I was strolling down Bold-street, I think it was, when I was struck by the sight of a brown stone building, very large and handsome. The windows were open, and there, nicely seated, with their comfortable legs crossed over their comfortable knees, I beheld several sedate, happy-looking old gentlemen reading the magazines and papers, and one had a fine gilded volume in his hand.
Yes, this must be the Lyceum, thought I; let me see. So I whipped out my guide-book, and opened it at the proper place; and sure enough, the building before me corresponded stone for stone.
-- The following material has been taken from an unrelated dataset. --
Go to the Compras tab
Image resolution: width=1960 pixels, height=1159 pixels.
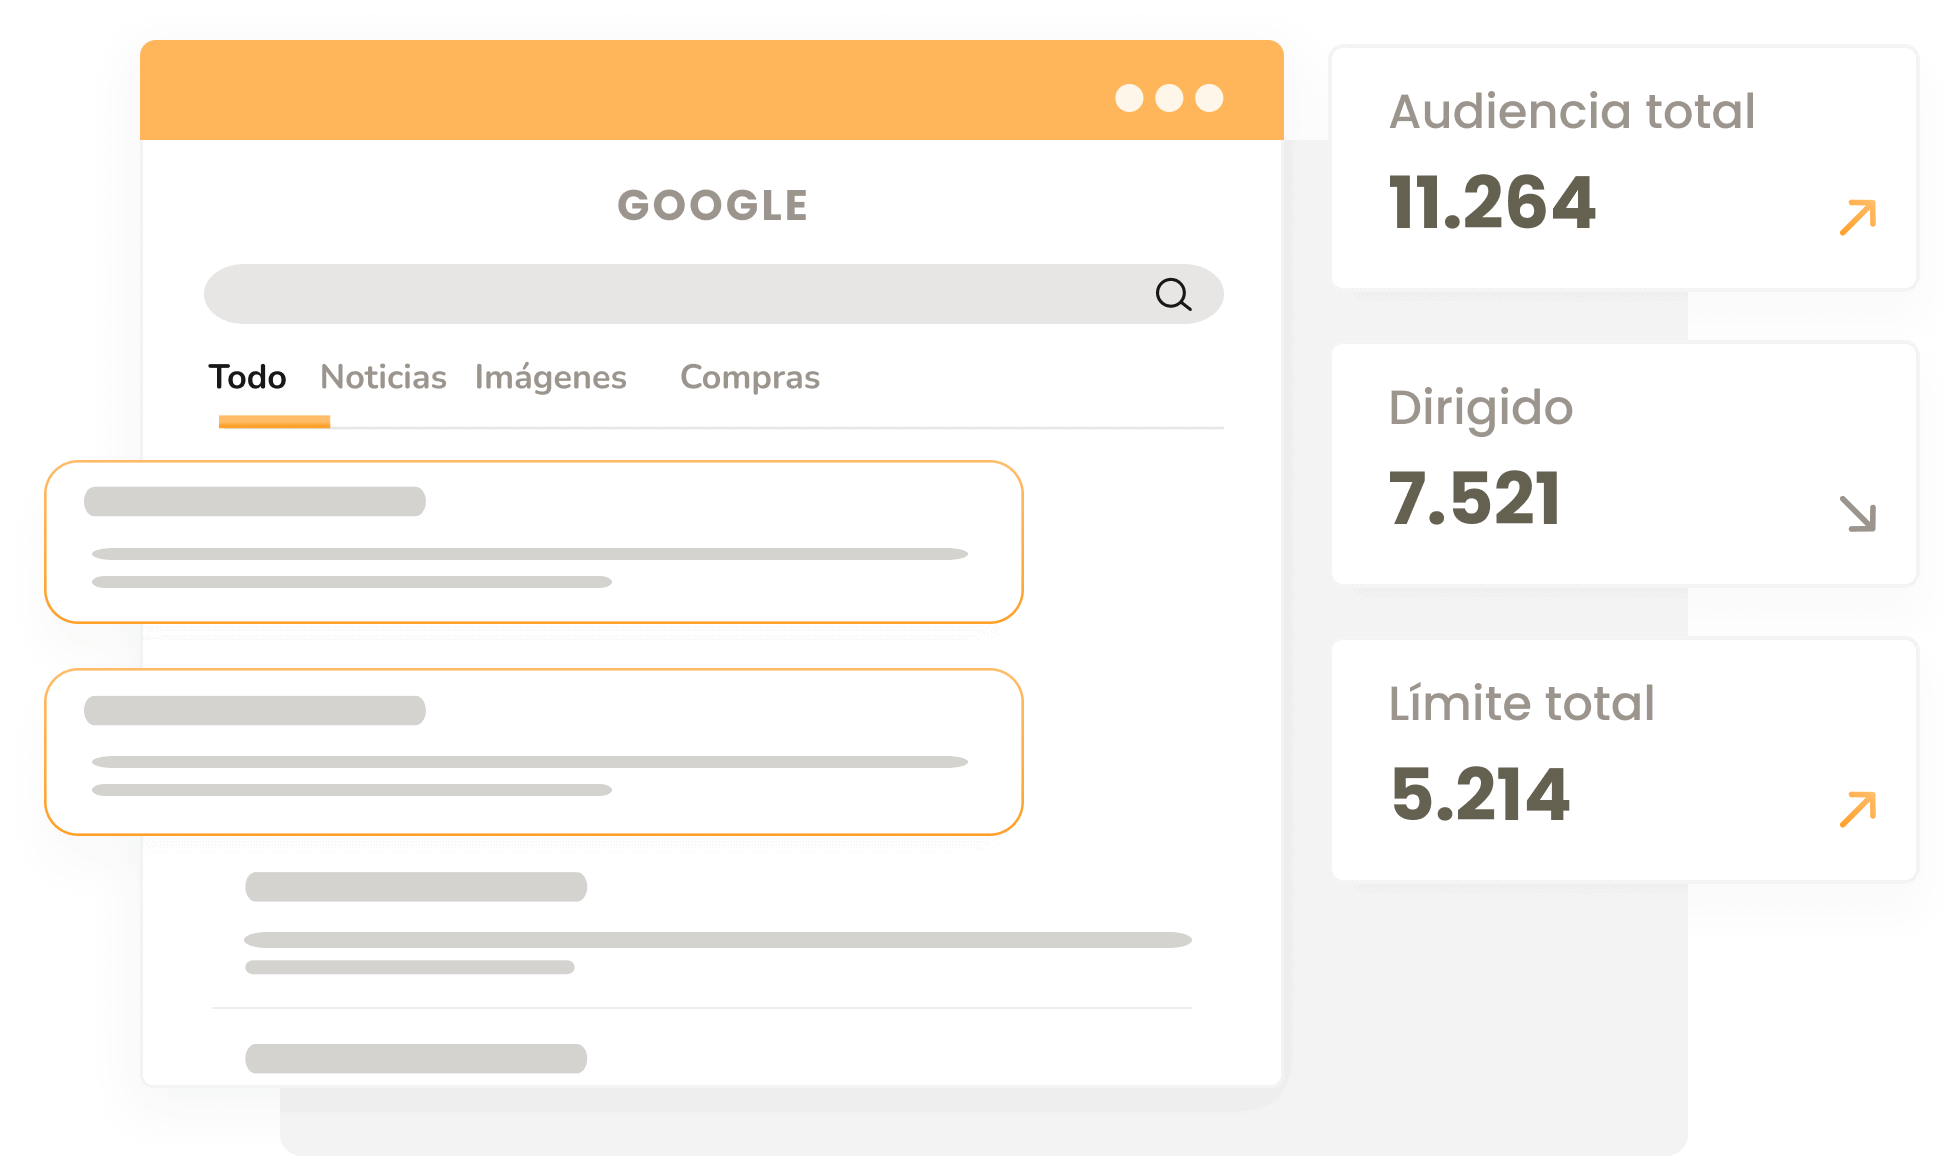coord(750,377)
I stood awhile on the opposite side of the street, gazing at my picture, and then at its original; and often dwelling upon the pleasant gentlemen sitting at the open windows; till at last I felt an uncontrollable impulse to step in for a moment, and run over the news.
I'm a poor, friendless sailor-boy, thought I, and they can not object; especially as I am from a foreign land, and strangers ought to be treated with courtesy. I turned the matter over again, as I walked across the way; and with just a small tapping of a misgiving at my heart, I at last scraped my feet clean against the curb-stone, and taking off my hat while I was yet in the open air, slowly sauntered in.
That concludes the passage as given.